Below are the entries to retype; reproduce each one exactly.

▸ INPUT MATERIAL:
Content starts
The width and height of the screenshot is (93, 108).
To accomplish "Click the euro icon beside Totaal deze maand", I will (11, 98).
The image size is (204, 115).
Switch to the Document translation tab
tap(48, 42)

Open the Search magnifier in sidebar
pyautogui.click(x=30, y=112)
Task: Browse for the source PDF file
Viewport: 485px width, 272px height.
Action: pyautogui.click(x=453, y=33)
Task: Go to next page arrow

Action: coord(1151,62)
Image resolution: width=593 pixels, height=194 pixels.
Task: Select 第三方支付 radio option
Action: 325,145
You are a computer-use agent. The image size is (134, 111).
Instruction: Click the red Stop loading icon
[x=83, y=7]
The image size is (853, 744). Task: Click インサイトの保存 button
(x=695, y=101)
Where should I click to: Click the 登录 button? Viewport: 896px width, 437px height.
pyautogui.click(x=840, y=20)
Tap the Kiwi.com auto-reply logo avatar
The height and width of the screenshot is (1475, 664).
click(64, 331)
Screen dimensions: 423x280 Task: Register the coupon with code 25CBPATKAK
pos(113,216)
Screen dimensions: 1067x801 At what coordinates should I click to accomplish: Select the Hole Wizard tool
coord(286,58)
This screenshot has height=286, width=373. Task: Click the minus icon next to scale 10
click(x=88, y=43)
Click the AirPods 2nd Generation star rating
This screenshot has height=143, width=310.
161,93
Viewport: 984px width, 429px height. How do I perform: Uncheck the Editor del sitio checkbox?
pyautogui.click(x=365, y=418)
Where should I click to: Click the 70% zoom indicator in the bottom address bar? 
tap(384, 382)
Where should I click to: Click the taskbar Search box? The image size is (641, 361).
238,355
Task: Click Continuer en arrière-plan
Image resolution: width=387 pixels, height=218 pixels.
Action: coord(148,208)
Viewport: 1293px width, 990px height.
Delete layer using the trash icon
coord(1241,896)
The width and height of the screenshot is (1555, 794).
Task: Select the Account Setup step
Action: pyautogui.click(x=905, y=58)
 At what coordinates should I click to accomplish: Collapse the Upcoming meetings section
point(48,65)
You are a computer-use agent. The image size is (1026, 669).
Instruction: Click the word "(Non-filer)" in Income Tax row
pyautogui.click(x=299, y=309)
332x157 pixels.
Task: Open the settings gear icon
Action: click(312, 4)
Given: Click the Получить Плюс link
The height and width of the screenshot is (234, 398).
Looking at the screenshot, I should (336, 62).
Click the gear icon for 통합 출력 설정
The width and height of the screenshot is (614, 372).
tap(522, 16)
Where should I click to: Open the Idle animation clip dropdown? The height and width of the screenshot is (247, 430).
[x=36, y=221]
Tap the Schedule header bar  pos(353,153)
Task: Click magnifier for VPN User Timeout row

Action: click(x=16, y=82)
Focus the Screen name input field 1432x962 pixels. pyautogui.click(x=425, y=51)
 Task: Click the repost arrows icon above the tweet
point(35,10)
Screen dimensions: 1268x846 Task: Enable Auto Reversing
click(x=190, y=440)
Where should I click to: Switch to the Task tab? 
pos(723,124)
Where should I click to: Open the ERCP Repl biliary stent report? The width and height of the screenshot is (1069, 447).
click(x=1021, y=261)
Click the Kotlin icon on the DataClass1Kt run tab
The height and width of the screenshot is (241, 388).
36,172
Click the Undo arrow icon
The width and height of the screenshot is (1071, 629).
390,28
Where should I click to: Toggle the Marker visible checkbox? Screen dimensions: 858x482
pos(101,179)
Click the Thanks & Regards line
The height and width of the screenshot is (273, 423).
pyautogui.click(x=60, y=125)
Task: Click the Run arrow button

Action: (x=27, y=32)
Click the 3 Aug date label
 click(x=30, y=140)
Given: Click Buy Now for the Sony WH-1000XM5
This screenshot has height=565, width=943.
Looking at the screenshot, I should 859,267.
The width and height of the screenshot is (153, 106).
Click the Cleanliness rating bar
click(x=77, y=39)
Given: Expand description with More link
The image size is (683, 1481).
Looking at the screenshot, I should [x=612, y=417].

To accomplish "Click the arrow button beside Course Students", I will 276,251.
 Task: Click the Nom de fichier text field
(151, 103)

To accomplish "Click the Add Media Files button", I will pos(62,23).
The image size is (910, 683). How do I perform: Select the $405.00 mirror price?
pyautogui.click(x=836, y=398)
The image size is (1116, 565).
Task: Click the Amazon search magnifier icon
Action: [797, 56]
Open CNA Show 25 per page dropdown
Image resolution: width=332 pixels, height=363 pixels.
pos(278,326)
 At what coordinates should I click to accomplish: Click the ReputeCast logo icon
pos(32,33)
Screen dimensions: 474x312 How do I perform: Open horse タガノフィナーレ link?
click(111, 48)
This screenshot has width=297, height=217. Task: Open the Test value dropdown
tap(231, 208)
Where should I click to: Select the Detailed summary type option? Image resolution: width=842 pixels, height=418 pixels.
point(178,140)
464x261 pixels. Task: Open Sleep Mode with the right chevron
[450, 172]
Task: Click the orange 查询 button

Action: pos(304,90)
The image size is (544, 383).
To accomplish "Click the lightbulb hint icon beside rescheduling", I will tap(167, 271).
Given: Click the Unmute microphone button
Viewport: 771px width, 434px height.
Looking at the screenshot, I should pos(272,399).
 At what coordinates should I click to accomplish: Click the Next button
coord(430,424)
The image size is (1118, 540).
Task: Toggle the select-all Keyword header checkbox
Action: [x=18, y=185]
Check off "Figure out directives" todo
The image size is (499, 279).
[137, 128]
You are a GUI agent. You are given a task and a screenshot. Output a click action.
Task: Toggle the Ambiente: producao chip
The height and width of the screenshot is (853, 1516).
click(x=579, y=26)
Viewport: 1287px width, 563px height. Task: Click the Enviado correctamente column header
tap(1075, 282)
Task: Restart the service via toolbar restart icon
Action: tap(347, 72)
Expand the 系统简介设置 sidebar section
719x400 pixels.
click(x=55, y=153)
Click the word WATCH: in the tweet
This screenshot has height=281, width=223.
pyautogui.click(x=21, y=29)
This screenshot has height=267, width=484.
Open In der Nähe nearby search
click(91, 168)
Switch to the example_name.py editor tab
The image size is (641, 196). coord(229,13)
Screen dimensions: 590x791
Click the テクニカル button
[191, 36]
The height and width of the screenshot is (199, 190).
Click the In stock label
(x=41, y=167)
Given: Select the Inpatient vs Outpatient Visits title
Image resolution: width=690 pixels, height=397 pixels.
Content ends
▸ REPLY TO THE TASK:
The width and height of the screenshot is (93, 108).
To accomplish "Click the euro icon beside Totaal deze maand", I will (11, 98).
The image size is (204, 115).
Switch to the Document translation tab
tap(48, 42)

Open the Search magnifier in sidebar
pyautogui.click(x=30, y=112)
Task: Browse for the source PDF file
Viewport: 485px width, 272px height.
Action: pyautogui.click(x=453, y=33)
Task: Go to next page arrow

Action: coord(1151,62)
Image resolution: width=593 pixels, height=194 pixels.
Task: Select 第三方支付 radio option
Action: 325,145
You are a computer-use agent. The image size is (134, 111).
Instruction: Click the red Stop loading icon
[x=83, y=7]
The image size is (853, 744). Task: Click インサイトの保存 button
(x=695, y=101)
Where should I click to: Click the 登录 button? Viewport: 896px width, 437px height.
pyautogui.click(x=840, y=20)
Tap the Kiwi.com auto-reply logo avatar
The height and width of the screenshot is (1475, 664).
click(64, 331)
Screen dimensions: 423x280 Task: Register the coupon with code 25CBPATKAK
pos(113,216)
Screen dimensions: 1067x801 At what coordinates should I click to accomplish: Select the Hole Wizard tool
coord(286,58)
This screenshot has height=286, width=373. Task: Click the minus icon next to scale 10
click(x=88, y=43)
Click the AirPods 2nd Generation star rating
This screenshot has height=143, width=310.
161,93
Viewport: 984px width, 429px height. How do I perform: Uncheck the Editor del sitio checkbox?
pyautogui.click(x=365, y=418)
Where should I click to: Click the 70% zoom indicator in the bottom address bar? 
tap(384, 382)
Where should I click to: Click the taskbar Search box? The image size is (641, 361).
238,355
Task: Click Continuer en arrière-plan
Image resolution: width=387 pixels, height=218 pixels.
Action: coord(148,208)
Viewport: 1293px width, 990px height.
Delete layer using the trash icon
coord(1241,896)
The width and height of the screenshot is (1555, 794).
Task: Select the Account Setup step
Action: pyautogui.click(x=905, y=58)
 At what coordinates should I click to accomplish: Collapse the Upcoming meetings section
point(48,65)
You are a computer-use agent. The image size is (1026, 669).
Instruction: Click the word "(Non-filer)" in Income Tax row
pyautogui.click(x=299, y=309)
332x157 pixels.
Task: Open the settings gear icon
Action: click(312, 4)
Given: Click the Получить Плюс link
The height and width of the screenshot is (234, 398).
Looking at the screenshot, I should (336, 62).
Click the gear icon for 통합 출력 설정
The width and height of the screenshot is (614, 372).
tap(522, 16)
Where should I click to: Open the Idle animation clip dropdown? The height and width of the screenshot is (247, 430).
[x=36, y=221]
Tap the Schedule header bar  pos(353,153)
Task: Click magnifier for VPN User Timeout row

Action: click(x=16, y=82)
Focus the Screen name input field 1432x962 pixels. pyautogui.click(x=425, y=51)
 Task: Click the repost arrows icon above the tweet
point(35,10)
Screen dimensions: 1268x846 Task: Enable Auto Reversing
click(x=190, y=440)
Where should I click to: Switch to the Task tab? 
pos(723,124)
Where should I click to: Open the ERCP Repl biliary stent report? The width and height of the screenshot is (1069, 447).
click(x=1021, y=261)
Click the Kotlin icon on the DataClass1Kt run tab
The height and width of the screenshot is (241, 388).
36,172
Click the Undo arrow icon
The width and height of the screenshot is (1071, 629).
390,28
Where should I click to: Toggle the Marker visible checkbox? Screen dimensions: 858x482
pos(101,179)
Click the Thanks & Regards line
The height and width of the screenshot is (273, 423).
pyautogui.click(x=60, y=125)
Task: Click the Run arrow button

Action: (x=27, y=32)
Click the 3 Aug date label
 click(x=30, y=140)
Given: Click Buy Now for the Sony WH-1000XM5
This screenshot has height=565, width=943.
Looking at the screenshot, I should 859,267.
The width and height of the screenshot is (153, 106).
Click the Cleanliness rating bar
click(x=77, y=39)
Given: Expand description with More link
The image size is (683, 1481).
Looking at the screenshot, I should [x=612, y=417].

To accomplish "Click the arrow button beside Course Students", I will 276,251.
 Task: Click the Nom de fichier text field
(151, 103)

To accomplish "Click the Add Media Files button", I will pos(62,23).
The image size is (910, 683). How do I perform: Select the $405.00 mirror price?
pyautogui.click(x=836, y=398)
The image size is (1116, 565).
Task: Click the Amazon search magnifier icon
Action: [797, 56]
Open CNA Show 25 per page dropdown
Image resolution: width=332 pixels, height=363 pixels.
pos(278,326)
 At what coordinates should I click to accomplish: Click the ReputeCast logo icon
pos(32,33)
Screen dimensions: 474x312 How do I perform: Open horse タガノフィナーレ link?
click(111, 48)
This screenshot has width=297, height=217. Task: Open the Test value dropdown
tap(231, 208)
Where should I click to: Select the Detailed summary type option? Image resolution: width=842 pixels, height=418 pixels.
point(178,140)
464x261 pixels. Task: Open Sleep Mode with the right chevron
[450, 172]
Task: Click the orange 查询 button

Action: pos(304,90)
The image size is (544, 383).
To accomplish "Click the lightbulb hint icon beside rescheduling", I will tap(167, 271).
Given: Click the Unmute microphone button
Viewport: 771px width, 434px height.
Looking at the screenshot, I should pos(272,399).
 At what coordinates should I click to accomplish: Click the Next button
coord(430,424)
The image size is (1118, 540).
Task: Toggle the select-all Keyword header checkbox
Action: [x=18, y=185]
Check off "Figure out directives" todo
The image size is (499, 279).
[137, 128]
You are a GUI agent. You are given a task and a screenshot. Output a click action.
Task: Toggle the Ambiente: producao chip
The height and width of the screenshot is (853, 1516).
click(x=579, y=26)
Viewport: 1287px width, 563px height. Task: Click the Enviado correctamente column header
tap(1075, 282)
Task: Restart the service via toolbar restart icon
Action: tap(347, 72)
Expand the 系统简介设置 sidebar section
719x400 pixels.
click(x=55, y=153)
Click the word WATCH: in the tweet
This screenshot has height=281, width=223.
pyautogui.click(x=21, y=29)
This screenshot has height=267, width=484.
Open In der Nähe nearby search
click(91, 168)
Switch to the example_name.py editor tab
The image size is (641, 196). coord(229,13)
Screen dimensions: 590x791
Click the テクニカル button
[191, 36]
The height and width of the screenshot is (199, 190).
Click the In stock label
(x=41, y=167)
Given: Select the Inpatient vs Outpatient Visits title
Image resolution: width=690 pixels, height=397 pixels.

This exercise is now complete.